The H.266/VCC standard, a new video codec that can reduce the weight of movies and TV series viewed in streaming by 50%, has been unveiled
A quantum leap in encoding efficiency. That’s how the Fraunhofer Heinrich Hertz Institute describes its latest video compression standard: H.266/Versatile Video Coding (VCC). A standard that, according to the German institute, could revolutionize the world of streaming.
The H.266/VCC standard is the successor to 2013’s High Efficiency Video Coding (H.265/HEVC), itself the successor to 2003’s H.264/MPEG-4 AVC. According to the Fraunhofer HHI, VVC can reduce the size of a 90-minute video at 4K resolution by 50%: from 10 GB with H.265/HEVC encoding to just 5 GB with H.266/VVC encoding. And this opens up a world of possibilities, because when applied to streaming, this standard halves the connection speed needed to transmit video in UHD resolution. In perspective, then, VVC makes future 8K video much more manageable. In addition, the new standard has features designed specifically for streaming.
H.266/VVC codec: the best for streaming?
In addition to the consistent reduction in the size of video files, the VVC codec has other advantages. It can be used from 480p resolution up to 8K, it supports HDR color, adaptive resolution reduction (when there is not enough data bandwidth for streaming, a lower resolution video is sent) and tile-based streaming (i.e. the division of the frame in different “tiles”, with different quality and compression). All this, according to the Fraunhofer Heinrich Hertz Institute, makes the H.266 codec the ideal format for the streaming of the future.

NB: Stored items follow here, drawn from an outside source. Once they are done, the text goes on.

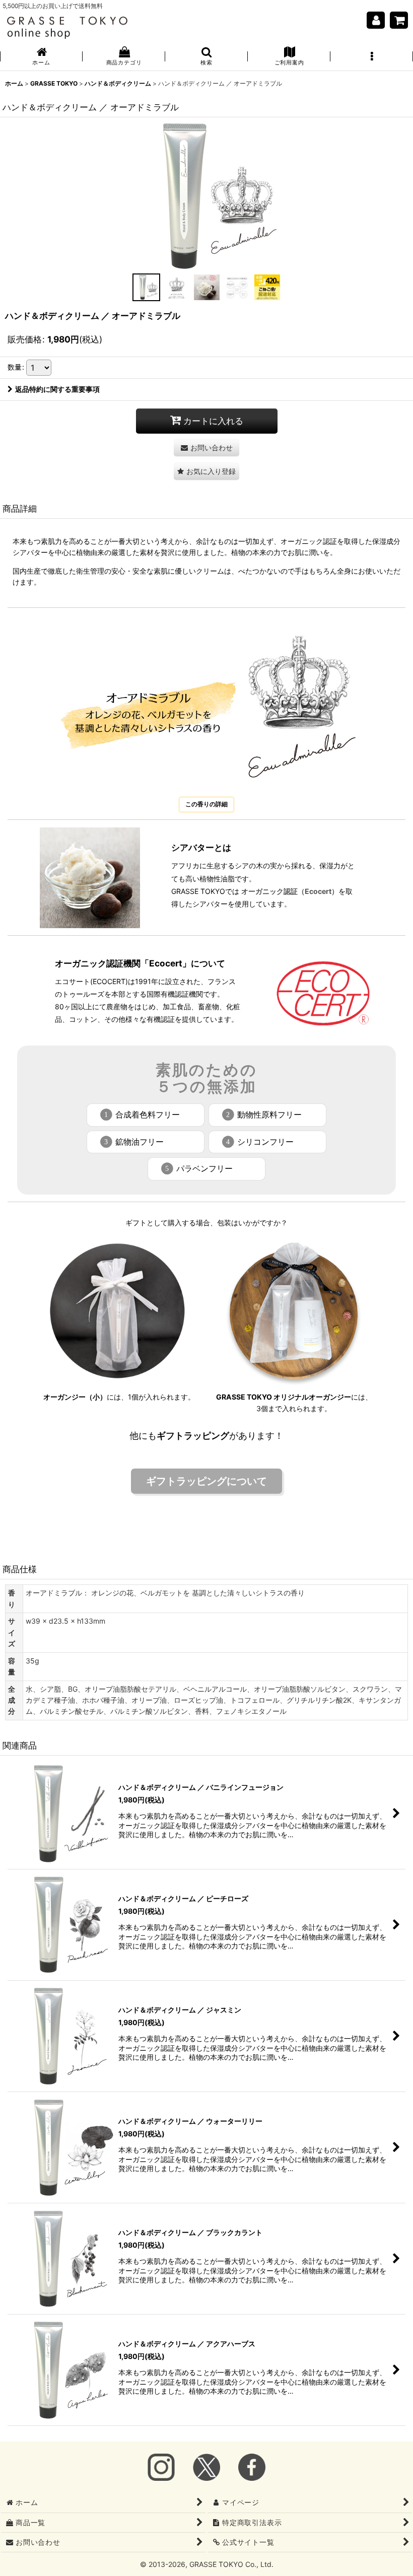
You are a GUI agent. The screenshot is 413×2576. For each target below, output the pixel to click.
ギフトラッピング (193, 1435)
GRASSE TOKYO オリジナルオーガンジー (283, 1397)
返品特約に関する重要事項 (57, 389)
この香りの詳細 (206, 804)
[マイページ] (376, 20)
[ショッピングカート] (399, 20)
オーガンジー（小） (75, 1397)
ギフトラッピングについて (206, 1481)
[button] (206, 57)
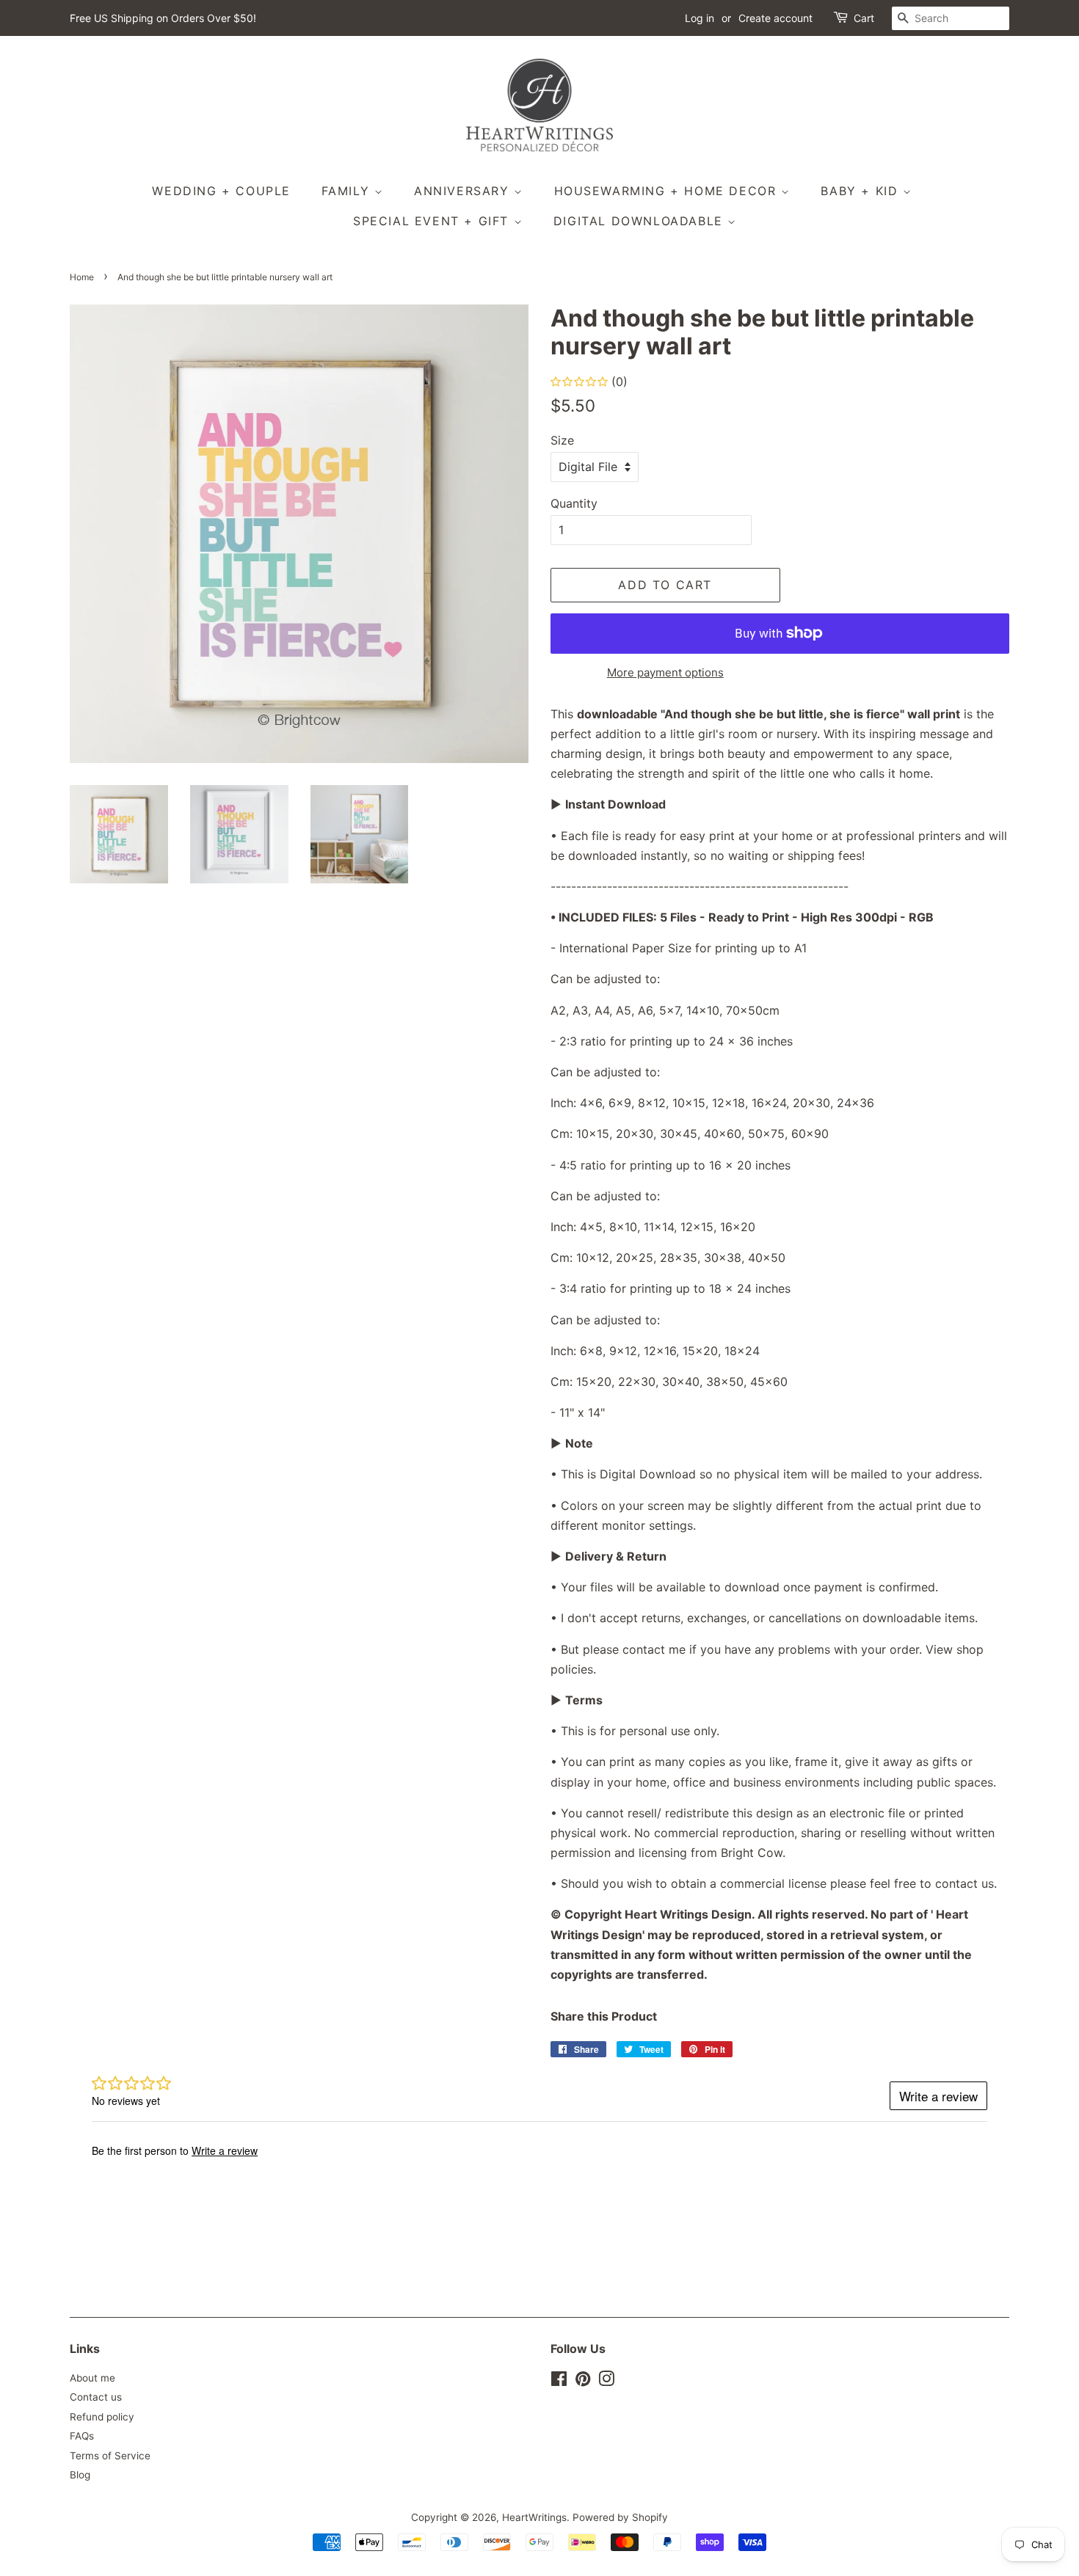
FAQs (82, 2436)
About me (92, 2378)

H.266/VVC, AOMedia AV1 or MPEG 5: who will win?
The H.266/VVC format is not the only one competing for the crown of the best standard for video compression in this decade: there are also AOMedia’s AV1 and MPEG 5. The former was developed by the Alliance for Open Media, a consortium whose founders include Google, Mozilla and Cisco (and in fact Google uses AV1 for 8K streaming on YouTube). Compared to the old HEVC, AV1 is able to achieve a compression up to 40% higher and has the advantage of being free (but there is a legal dispute about it).
The MPEG 5 is instead supported by Huawei, Qualcomm and Samsung and promises 25% more compression than HEVC and in the basic version is royalty free. VVC, finally, will be offered under a FRAND (Fair, Reasonable And Non-Discriminatory: you pay, but not too much) license and has a big limitation: it requires dedicated hardware for file compression and decompression.